◆ **Data for the task**:
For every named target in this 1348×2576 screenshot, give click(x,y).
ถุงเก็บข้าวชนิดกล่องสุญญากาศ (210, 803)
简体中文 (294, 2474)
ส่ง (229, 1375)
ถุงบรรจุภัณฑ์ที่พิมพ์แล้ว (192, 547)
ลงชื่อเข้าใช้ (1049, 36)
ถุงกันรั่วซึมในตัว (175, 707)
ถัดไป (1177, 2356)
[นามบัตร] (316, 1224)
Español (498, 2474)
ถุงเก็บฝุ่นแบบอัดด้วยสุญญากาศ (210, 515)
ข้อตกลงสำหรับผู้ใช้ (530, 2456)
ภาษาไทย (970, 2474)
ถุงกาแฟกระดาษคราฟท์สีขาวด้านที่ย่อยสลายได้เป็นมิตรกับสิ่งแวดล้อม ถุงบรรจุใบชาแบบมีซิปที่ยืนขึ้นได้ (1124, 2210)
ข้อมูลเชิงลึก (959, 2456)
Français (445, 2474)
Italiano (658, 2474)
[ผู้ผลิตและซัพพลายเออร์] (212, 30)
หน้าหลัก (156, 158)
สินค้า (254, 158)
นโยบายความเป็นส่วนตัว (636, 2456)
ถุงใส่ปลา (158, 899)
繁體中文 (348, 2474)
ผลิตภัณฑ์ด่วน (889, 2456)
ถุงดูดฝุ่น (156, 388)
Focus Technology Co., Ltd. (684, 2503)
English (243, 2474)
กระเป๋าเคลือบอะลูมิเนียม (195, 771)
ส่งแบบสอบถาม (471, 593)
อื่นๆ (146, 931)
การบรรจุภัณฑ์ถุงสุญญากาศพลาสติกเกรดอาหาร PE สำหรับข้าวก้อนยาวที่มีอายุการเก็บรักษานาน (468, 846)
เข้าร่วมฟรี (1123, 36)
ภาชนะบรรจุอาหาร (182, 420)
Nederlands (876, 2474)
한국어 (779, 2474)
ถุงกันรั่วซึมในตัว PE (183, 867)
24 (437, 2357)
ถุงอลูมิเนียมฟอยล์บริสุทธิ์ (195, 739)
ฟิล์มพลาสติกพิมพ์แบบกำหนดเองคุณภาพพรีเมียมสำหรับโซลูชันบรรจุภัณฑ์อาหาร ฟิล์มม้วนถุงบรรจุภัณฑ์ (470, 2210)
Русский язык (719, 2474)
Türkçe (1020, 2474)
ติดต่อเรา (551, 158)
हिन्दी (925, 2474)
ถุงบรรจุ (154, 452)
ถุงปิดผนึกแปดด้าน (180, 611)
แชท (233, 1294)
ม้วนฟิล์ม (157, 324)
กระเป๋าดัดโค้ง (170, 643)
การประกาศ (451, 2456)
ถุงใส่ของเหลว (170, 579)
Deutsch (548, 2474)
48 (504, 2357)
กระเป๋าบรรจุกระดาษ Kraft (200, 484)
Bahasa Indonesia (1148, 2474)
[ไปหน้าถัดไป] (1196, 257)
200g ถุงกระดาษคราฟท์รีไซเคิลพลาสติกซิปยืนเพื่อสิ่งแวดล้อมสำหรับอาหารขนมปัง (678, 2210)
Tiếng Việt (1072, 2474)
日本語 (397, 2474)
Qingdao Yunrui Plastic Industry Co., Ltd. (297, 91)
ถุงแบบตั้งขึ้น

◆ **Task details**: The requested lines run from the one with "Bahasa Indonesia (1148, 2474)" through the last line of the records. Return them exactly.

◆ **Exercise solution**:
Bahasa Indonesia (1148, 2474)
[ไปหน้าถัดไป] (1196, 257)
200g ถุงกระดาษคราฟท์รีไซเคิลพลาสติกซิปยืนเพื่อสิ่งแวดล้อมสำหรับอาหารขนมปัง (678, 2210)
Tiếng Việt (1072, 2474)
日本語 (397, 2474)
Qingdao Yunrui Plastic Industry Co., Ltd. (297, 91)
ถุงแบบตั้งขึ้น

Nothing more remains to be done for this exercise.